## RECORDS PROVIDED
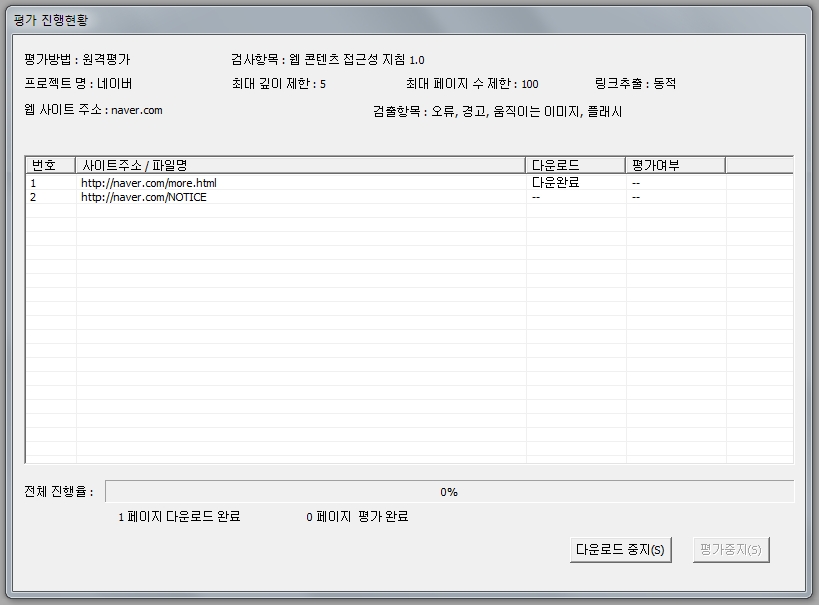Click the 검사항목 웹 콘텐츠 접근성 지침 text

coord(334,59)
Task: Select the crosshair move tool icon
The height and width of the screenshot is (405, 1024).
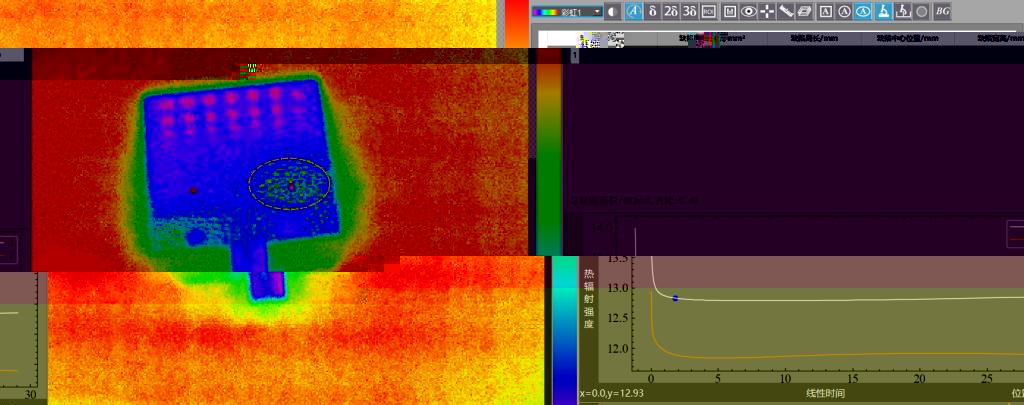Action: click(767, 11)
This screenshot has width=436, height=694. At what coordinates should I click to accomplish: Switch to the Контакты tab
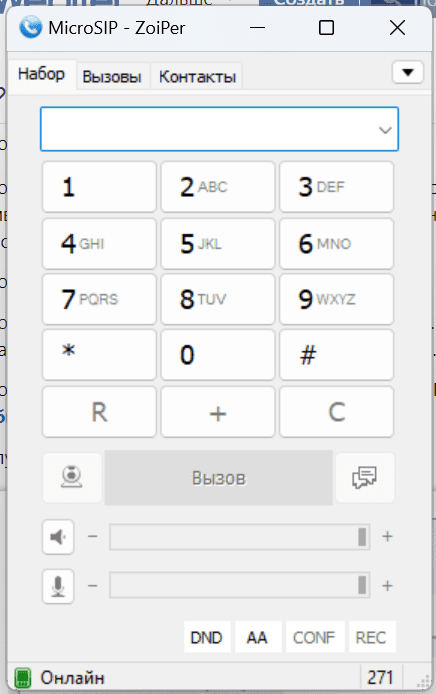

## WORK ITEM
Restate word for word, and only, the lines from the line that contains "Task: Select the crosshair move tool icon" through the end of the data, both included; pictures are not part of the copy.

## EXERCISE OUTPUT
Task: Select the crosshair move tool icon
The height and width of the screenshot is (405, 1024).
Action: click(767, 11)
This screenshot has width=436, height=694. At what coordinates should I click to accomplish: Switch to the Контакты tab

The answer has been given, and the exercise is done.